Matrix Framework for Discrete Event Control of Manufacturing Systems and Sensor Network

by F. L. Lewis, IEEE Fellow, Professional Engineer- Texas, Head, Advanced Controls Group, Associate Director for Research, University of Texas at Arlington Automation and Robotics Research Institute

 :  11 Apr 2005 (Mon)
 :  11:00am - 12:30pm
Venue  :  Room 3412, 3/F (Lift 17-18) HKUST

To remain competitive in a global economy companies have gone away from old style fixed flow manufacturing systems and are now using Flexible Manufacturing Systems (FMS), where the same machines and robots can produce different products depending on the sequence of jobs performed. Requirements for fast reprogramming of FMS, dynamic job sequencing, and conflict resolution for shared resources have placed increased demands on the FMS supervisory controller. Similar demands exists in control and configuration of deployable wireless sensor networks.

A new matrix framework for the design and analysis of discrete event (DE) supervisory controllers has been developed at The University of Texas at Arlington. A U.S. Patent has been received on this novel formulation. It has been discovered that any machine-generated plan can be represented in terms of four matrices-- two for job sequencing and two for resource assignment. Given these four Task Plan Matrices, it is straightforward to configure a rule-based DE controller that can sequence the jobs and assign shared resources dynamically in real-time. The job sequencing matrices contain information like that in the Bill of Materials and assembly tree. The second pair of matrices contains information like that in the resource requirements matrix. The discrete event matrix controller plus the Petri net transition equation together provide a complete dynamical description for DE systems. This makes it straightforward to simulate DE systems using software such as MATLAB in a similar fashion to standard ODE integrators for the simulation of continuous-state systems.

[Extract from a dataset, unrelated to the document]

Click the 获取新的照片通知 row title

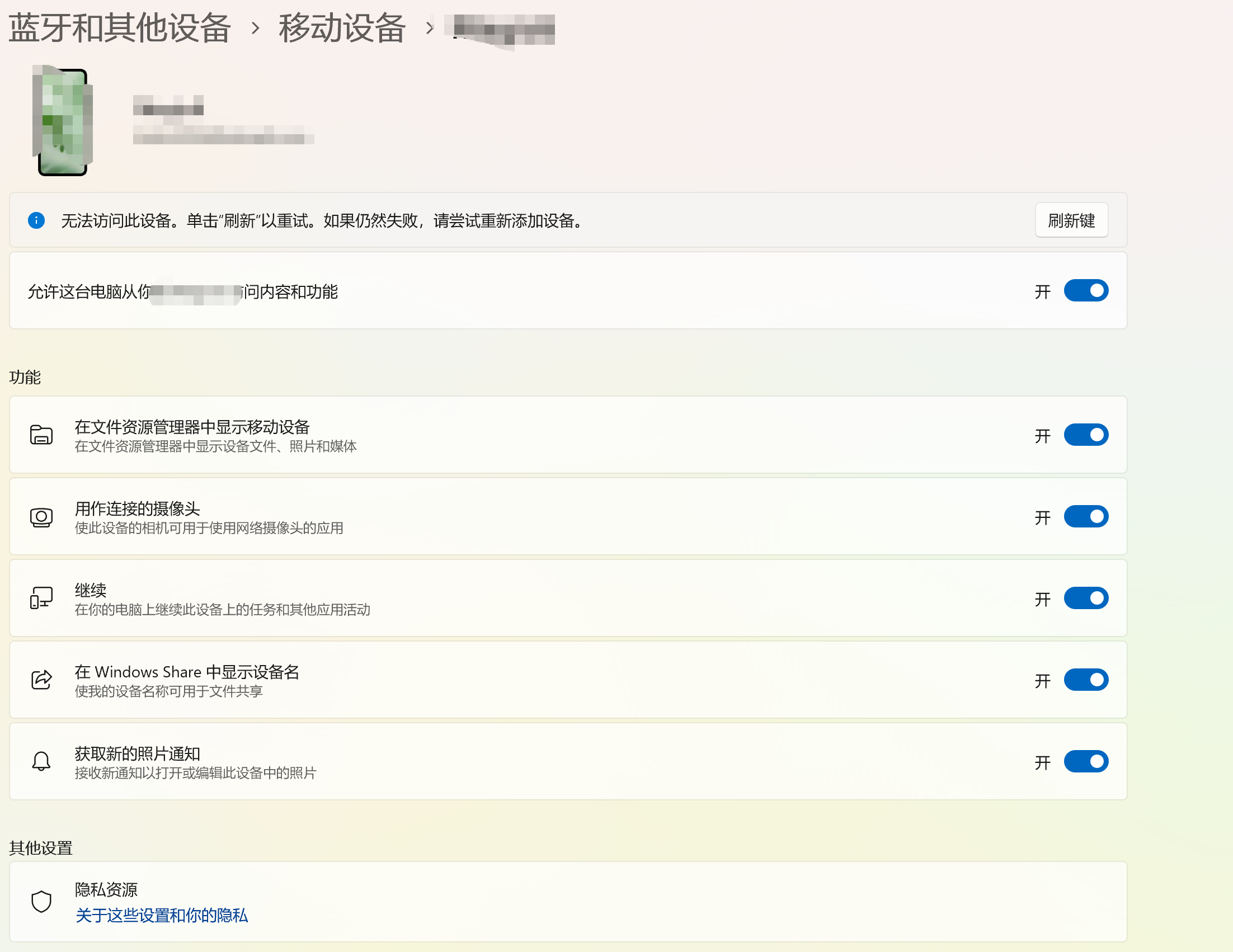[x=138, y=753]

Deadlock is a condition where operation of an FMS is indefinitely delayed and production halted; it can occur if incorrect dispatching is performed for assigning shared resources. Rigorous matrix techniques are given for analyzing the circular wait structure of the FMS. In terms of certain associated 'critical siphons', techniques are given for shared resource dispatching that are guaranteed to avoid deadlock. To avoid deadlock, the Work in process is limited in certain 'critical subsystems'. This MAXWIP technique amounts to a generalized kanban sort of feedback control that offers the best performance possible while
avoiding deadlock.

Applications are given for robot workcell control and supervisory control of mobile wireless sensor networks.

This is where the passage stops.